II. Tectum History

1. History of blockchain

Tectum’s history started in the 1980s with one of the project’s core developers who worked on software for use in submarines. The computer infrastructure used in submarines needs to have sufficient redundancy built into its design to ensure it remains operational even during partial flooding of the vessel if in an emergency causing water damage happens at multiple sites at once. These early systems had some of the properties of a distributed ledger as they needed to be self-healing, redundant and decentralized. After the arrival of blockchains in 2009, the Tectum team realized that it had a relatively superior understanding of distributed ledger technology based on this experience compared to the rest of the nascent blockchain community.

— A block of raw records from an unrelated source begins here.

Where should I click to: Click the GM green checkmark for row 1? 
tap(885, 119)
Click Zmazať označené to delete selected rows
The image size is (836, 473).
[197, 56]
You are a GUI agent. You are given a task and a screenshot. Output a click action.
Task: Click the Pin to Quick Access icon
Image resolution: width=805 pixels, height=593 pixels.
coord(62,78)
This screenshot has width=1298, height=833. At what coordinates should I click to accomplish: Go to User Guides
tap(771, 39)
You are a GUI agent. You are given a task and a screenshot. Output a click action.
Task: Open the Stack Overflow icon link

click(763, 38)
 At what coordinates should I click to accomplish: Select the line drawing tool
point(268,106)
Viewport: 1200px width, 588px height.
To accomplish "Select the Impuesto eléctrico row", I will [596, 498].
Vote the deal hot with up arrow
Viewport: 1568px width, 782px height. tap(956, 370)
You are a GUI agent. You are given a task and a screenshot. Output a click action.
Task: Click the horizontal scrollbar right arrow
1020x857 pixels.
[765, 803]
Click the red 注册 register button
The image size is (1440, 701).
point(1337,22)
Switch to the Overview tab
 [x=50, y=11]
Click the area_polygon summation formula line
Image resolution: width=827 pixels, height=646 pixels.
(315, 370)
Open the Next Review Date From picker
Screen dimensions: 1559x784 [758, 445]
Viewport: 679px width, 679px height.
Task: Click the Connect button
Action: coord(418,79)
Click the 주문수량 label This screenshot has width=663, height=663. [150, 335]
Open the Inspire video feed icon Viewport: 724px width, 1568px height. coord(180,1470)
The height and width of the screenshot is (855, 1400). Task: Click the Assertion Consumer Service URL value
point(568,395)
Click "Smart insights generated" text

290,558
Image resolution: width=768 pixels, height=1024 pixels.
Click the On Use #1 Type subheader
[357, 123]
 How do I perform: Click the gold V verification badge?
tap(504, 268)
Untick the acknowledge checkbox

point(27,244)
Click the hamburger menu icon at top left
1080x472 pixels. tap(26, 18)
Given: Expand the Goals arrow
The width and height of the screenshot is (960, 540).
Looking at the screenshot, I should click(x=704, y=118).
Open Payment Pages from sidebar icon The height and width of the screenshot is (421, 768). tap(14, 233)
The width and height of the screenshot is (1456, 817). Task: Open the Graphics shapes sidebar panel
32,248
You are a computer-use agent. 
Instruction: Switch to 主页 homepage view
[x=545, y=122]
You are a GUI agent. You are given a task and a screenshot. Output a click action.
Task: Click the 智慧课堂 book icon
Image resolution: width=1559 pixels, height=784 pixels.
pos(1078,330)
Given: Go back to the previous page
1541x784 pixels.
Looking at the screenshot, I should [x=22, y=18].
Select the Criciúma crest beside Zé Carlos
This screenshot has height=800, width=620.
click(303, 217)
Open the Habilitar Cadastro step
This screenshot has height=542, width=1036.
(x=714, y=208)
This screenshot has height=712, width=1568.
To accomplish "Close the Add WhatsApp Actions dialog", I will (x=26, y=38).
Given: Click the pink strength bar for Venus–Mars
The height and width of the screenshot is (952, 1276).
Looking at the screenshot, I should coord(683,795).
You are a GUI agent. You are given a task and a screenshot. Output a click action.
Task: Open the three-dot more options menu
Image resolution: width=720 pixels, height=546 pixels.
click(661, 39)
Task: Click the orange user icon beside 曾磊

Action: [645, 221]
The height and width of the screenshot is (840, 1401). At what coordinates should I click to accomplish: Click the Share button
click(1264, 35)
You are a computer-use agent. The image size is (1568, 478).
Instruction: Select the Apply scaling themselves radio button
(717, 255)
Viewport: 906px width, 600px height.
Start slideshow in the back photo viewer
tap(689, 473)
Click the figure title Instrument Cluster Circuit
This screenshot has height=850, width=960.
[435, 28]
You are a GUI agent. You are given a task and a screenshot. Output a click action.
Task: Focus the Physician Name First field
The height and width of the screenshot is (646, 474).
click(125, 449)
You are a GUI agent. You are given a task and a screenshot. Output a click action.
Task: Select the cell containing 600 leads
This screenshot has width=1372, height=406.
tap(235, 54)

The Tectum project was fortunate in that it did not have to start development of its technologies from scratch after CrispMind Co-founder Alex Guseff acquired the intellectual property associated with these early designs. In addition, the project has the experience of Dimity Stakheev, a core developer of these submarine systems who remains on board with Tectum. This long history is the reason that the Tectum blockchain is written in Delphi, as it is one of the oldest and most powerful coding languages. CrispMind Co-Founder Alex Guseff was looking for ways to implement a commercial product based on Tectum, and the SoftNote was the eventual fruition of this undertaking, combining cutting edge blockchain design, with extremely efficient early distributed ledger designs.

2. Strengths of the Tectum protocol

The first strength of the Tectum blockchain lies in its unique block formation protocol, and from the beginning, it was decided that there would be no mining required in the blockchain in order to avoid transaction ‘clustering’. Clustering in this context refers to the way that traditional blockchains such as Bitcoin, transactions build up over time before being released in one go after the block time has elapsed, creating a bottleneck in chain performance. Mining would mean that transactions cannot be validated until a miner has won its next block, therefore slowing network finality down drastically. From day one, the team was convinced that the transaction flow must be even and without clustering into blocks waiting for a given block time to elapse. For example, users must wait up to 10 minutes for a Bitcoin block to be mined before a transaction can be included. The solution was that the premise of the blockchain should be 1 transaction per block, (TPB) meaning that transactions could flow at a regular pace throughout the network without clustering and waiting for finalisation. Terminal performance, (network speed) therefore becomes easier to calculate and measure than under traditional blockchain design.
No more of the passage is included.